Davis worked for ABC Window Cleaners for 10 years. A couple of days ago he fell from a ladder.

Answer all five questions as fully as possible, drawing on the course materials. Refer to relevant case law, where appropriate, to support your answer. Assume that Ontario laws apply. Each question is worth 15 marks.

 

1. [15 marks] Davis worked for ABC Window Cleaners for 10 years. A couple of days ago he fell from a ladder. He did not hurt himself badly, but he was angry. When he got back to the office, he walked into his employer’s office and yelled that “he was getting too old for this crap” and that he was “quitting, effective immediately, before I kill myself.” Davis handed in his equipment and left. Davis never signed a written employment contract and he had never discussed with the employer whether notice of resignation was required.

 

Part One [5 marks]: Explain whether Davis has violated either his employment contract or the Ontario Employment Standards Actby quitting without providing the employer with any notice.

 

Part Two [10 marks]: When Davis gets home his wife tells him that she is pregnant. Davis now realizes how stupid he was to quit a job right now when there is such high unemployment and he now has a new baby on the way. The next day, he calls back his boss at ABC Window Cleaners and says he made a mistake and he didn’t mean to quit. The boss tells Davis that “a quit is a quit” and that Davis won’t be hired back. Davis asks you whether the employer is correct and if there is any legal argument(s) he could make in a court in response to the employer’s position.

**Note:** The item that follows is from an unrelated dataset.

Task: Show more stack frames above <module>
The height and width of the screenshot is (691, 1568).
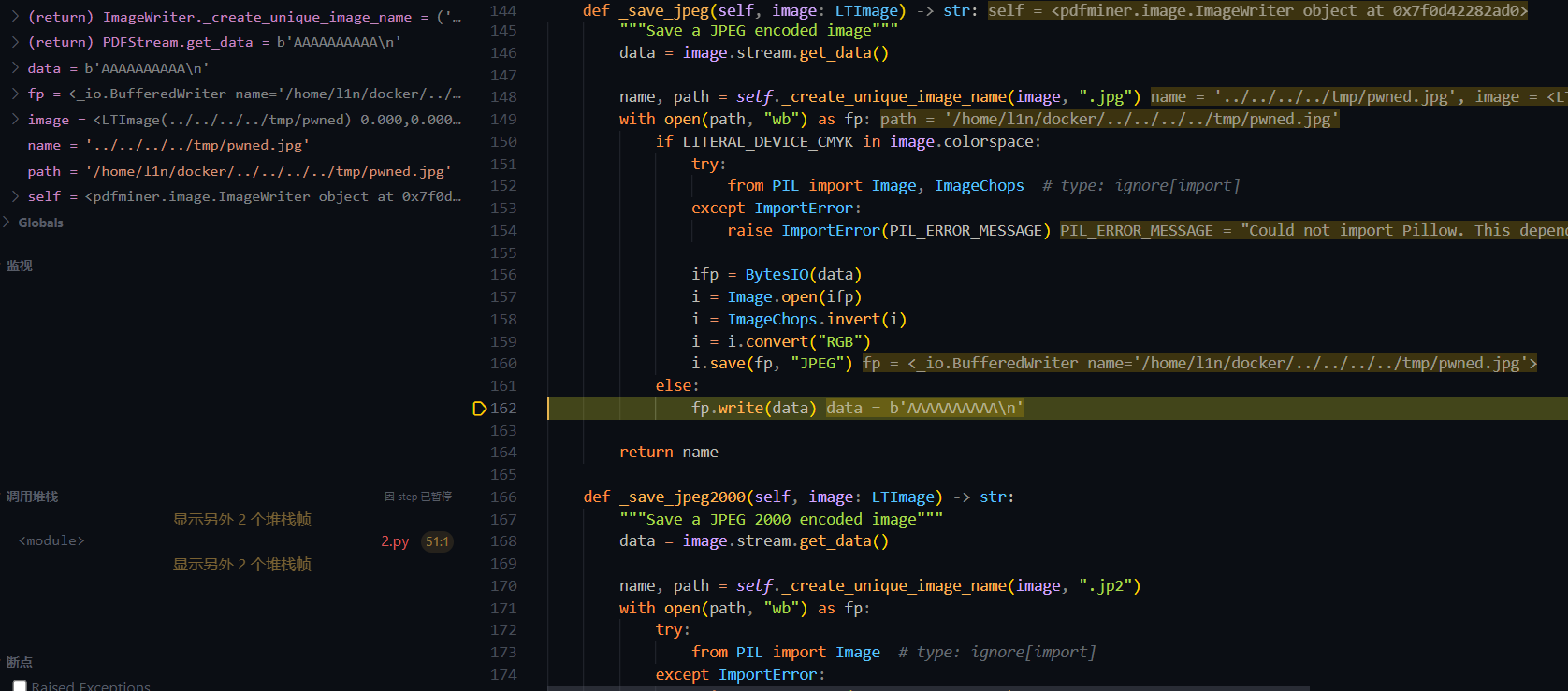Action: [241, 519]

Provide Davis with an answer, including any possible remedy that Davis could obtain if he were to win a lawsuit.

 

2. [15 marks] Alison has worked as a cashier for Staples Office Supplies in Toronto for 6 years. Last week her employment was terminated “for cause” without any notice. The employer told her that her performance over the past year had been poor and that despite two warnings to work faster, Alison’s performance had not improved. Alison explained that she was working as fast as she could, but the employer said that was not good enough. Alison looks at the employment contract she signed when she was hired, but it doesn’t include anything about whether the employer can terminate her employment for cause and without notice.

 

Part One [10 marks] Alison comes to you for advice. Fully explain whether Alison is entitled to anything from the employer under the Employment Standards Act. If you think more information is required to answer, explain what information you would want to know.

 

Part Two [5 marks]: When we considered the Common Law Regime, we learned that a judge could decide that an employee in Alison’s situation could be entitled to “reasonable notice” of 6 months or more. Why might an employee nevertheless decide not to pursue “reasonable notice” damages against their employer and “settle” for whatever might be available under Employment Standards legislation?

 

3. [15 Marks] Applying the two-step human rights model, examine each of the following 3 scenarios. Assess whether the worker would have a strong human rights complaint and why (or why not) and what if any defense the employer could argue, referring to any relevant case law.

 

A. Alicia applied for a job as a janitor/cleaner at a private Catholic college but was denied the job when the employer learned that she was Jewish. The college told her it has a policy of only hiring Catholics.

 

B. Bill applied for a job as a food server at a fancy restaurant. He was denied the job because the employer did not like his tattoos and dyed purple hair.

 

C. Carys was terminated from her employment as a forklift driver in a factory after the employer learned she has epilepsy that could cause her to have a seizure. She had been employed for 2 years without any incidents, but the employer told Carys that it was too unsafe for her to work in a factory setting due to the risk of a seizure. Carys offered to let the employer speak with her doctor, but the employer said that was not necessary.

 

4. [15 marks] Answer both of the following Parts as fully as possible drawing on course materials.

 

Part A (5 marks): Omar has the title of “Manager, Paint Department” at a Canadian Tire store in Toronto. In addition to scheduling the shifts of Department employees, hiring new employees for the Department, and ordering products, Omar’s typical workday includes cashing out customers at the cash register, assisting customers, and stocking shelves. The employer tells him that he is not entitled to overtime pay because he is a “manager”. Discuss whether the employer is correct?

 

Part B (10 marks): Joanne also works at the same Canadian Tire. Two weeks ago, she worked 30 hours and last week she worked 48 hours. Joanne and the employer signed an “averaging agreement” that covers those two weeks. How much overtime pay is Joanne entitled to receive for hours worked over those two weeks? Identify one argument in favour of and one argument against the use of averaging agreements as a method for deciding if employees are entitled to overtime pay.

 

5. [15 marks] In a short essay format (not point form), provide a well-written, concise, and thoughtful response to the following question. Your response should draw on relevant course materials, including course readings and class discussion. There is no “right” answer. You are to take a position and back it up by referencing materials from the course.

 

Select either the Human Rights or the Employment Standards models that we learned about in this course, and explain how that model attempts to balance the competing interests of employers and employees. Be sure to identify what you think those interests are and use examples from the course to support your argument.